Abdominal surgery increases the synthesis of prostanoids, particularly via the COX-2 isoform. This compromises the ability of the duodenum to contract and to secrete HCO and to adjust luminal osmolality possibly via altered mucosal permeability. It is proposed that studies of gastrointestinal functions in animals subjected to abdominal surgery should include animals pre-treated with a COX-2 inhibitor.
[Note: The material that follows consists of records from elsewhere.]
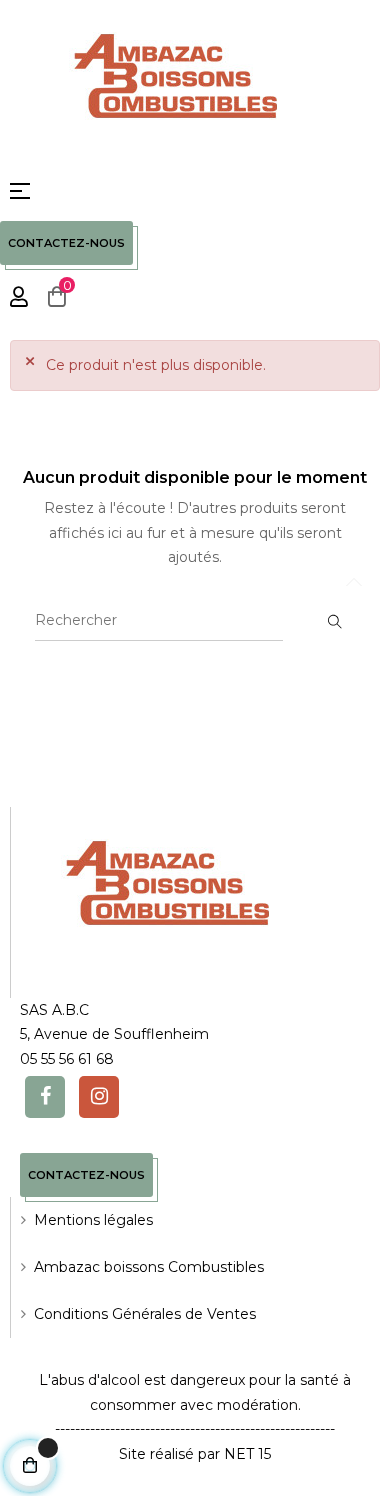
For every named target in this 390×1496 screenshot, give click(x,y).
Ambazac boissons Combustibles (149, 1267)
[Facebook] (45, 1097)
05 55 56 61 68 (67, 1059)
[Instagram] (99, 1097)
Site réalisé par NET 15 (195, 1454)
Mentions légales (93, 1220)
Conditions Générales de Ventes (145, 1314)
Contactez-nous (66, 243)
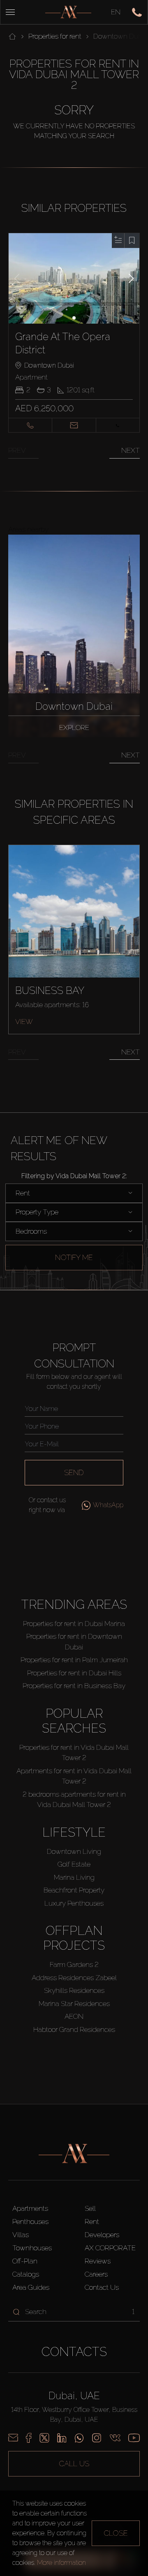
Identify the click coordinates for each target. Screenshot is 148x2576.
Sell (90, 2208)
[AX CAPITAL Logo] (68, 12)
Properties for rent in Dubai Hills (74, 1673)
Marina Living (74, 1877)
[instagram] (97, 2438)
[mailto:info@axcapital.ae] (13, 2438)
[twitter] (44, 2438)
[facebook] (28, 2438)
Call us (74, 2463)
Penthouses (30, 2221)
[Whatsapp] (79, 2438)
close (116, 2533)
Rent (92, 2221)
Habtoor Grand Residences (74, 2029)
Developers (102, 2235)
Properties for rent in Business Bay (74, 1686)
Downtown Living (74, 1851)
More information (61, 2563)
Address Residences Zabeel (74, 1978)
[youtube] (134, 2438)
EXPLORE (74, 727)
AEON (74, 2016)
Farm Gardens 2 (74, 1964)
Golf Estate (74, 1864)
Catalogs (25, 2274)
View (24, 1021)
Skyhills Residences (74, 1990)
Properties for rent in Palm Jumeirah (74, 1660)
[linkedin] (62, 2438)
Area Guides (30, 2287)
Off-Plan (24, 2261)
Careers (96, 2274)
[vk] (115, 2438)
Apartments (30, 2208)
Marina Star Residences (74, 2003)
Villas (20, 2235)
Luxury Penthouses (74, 1903)
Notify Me (74, 1257)
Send (74, 1472)
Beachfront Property (74, 1890)
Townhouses (32, 2248)
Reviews (98, 2261)
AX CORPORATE (110, 2248)
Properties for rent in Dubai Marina (74, 1623)
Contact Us (102, 2287)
腹部手术会引发影响胃肠功能的强烈生物学反应。在此,我们研究环氧化酶 -1(COX -1)和环氧化酶 -2(COX -2)同工型在术后十二指肠麻痹中的作用。
对麻醉大鼠的近端十二指肠进行原位灌注等渗或低渗(50 mM)氯化钠溶液。在存在和不存在不同COX抑制剂的情况下,测定黏膜碳酸氢盐分泌、运动性、黏膜通透性和流出液渗透压。
大多数对照动物无十二指肠收缩或仅有少量收缩,碳酸氢盐分泌平均为10.9±1.4微摩尔/厘米⁻¹·小时⁻¹。这些“麻痹性”对照动物对低渗氯化钠溶液的反应是黏膜通透性略有增加。在表现出自发性十二指肠收缩的对照动物中,碳酸氢盐分泌高出50%,低渗引起的黏膜通透性净增加比“麻痹性”对照动物高7倍。用选择性COX -2抑制剂罗非昔布或帕罗昔布治疗可诱导十二指肠运动性,增加碳酸氢盐分泌,并增强低渗引起的黏膜通透性增加。COX -2抑制的动物调节管腔渗透压的能力比“麻痹性”对照动物大两倍。选择性COX -1抑制剂SC -560仅短暂刺激运动性和碳酸氢盐分泌,低渗引起的黏膜通透性增加比COX -2抑制的动物小。
腹部手术会增加前列腺素的合成,特别是通过COX -2同工型。这可能通过改变黏膜通透性损害十二指肠的收缩、分泌HCO以及调节管腔渗透压的能力。建议在接受腹部手术的动物中进行胃肠功能研究时应包括预先用COX -2抑制剂治疗的动物。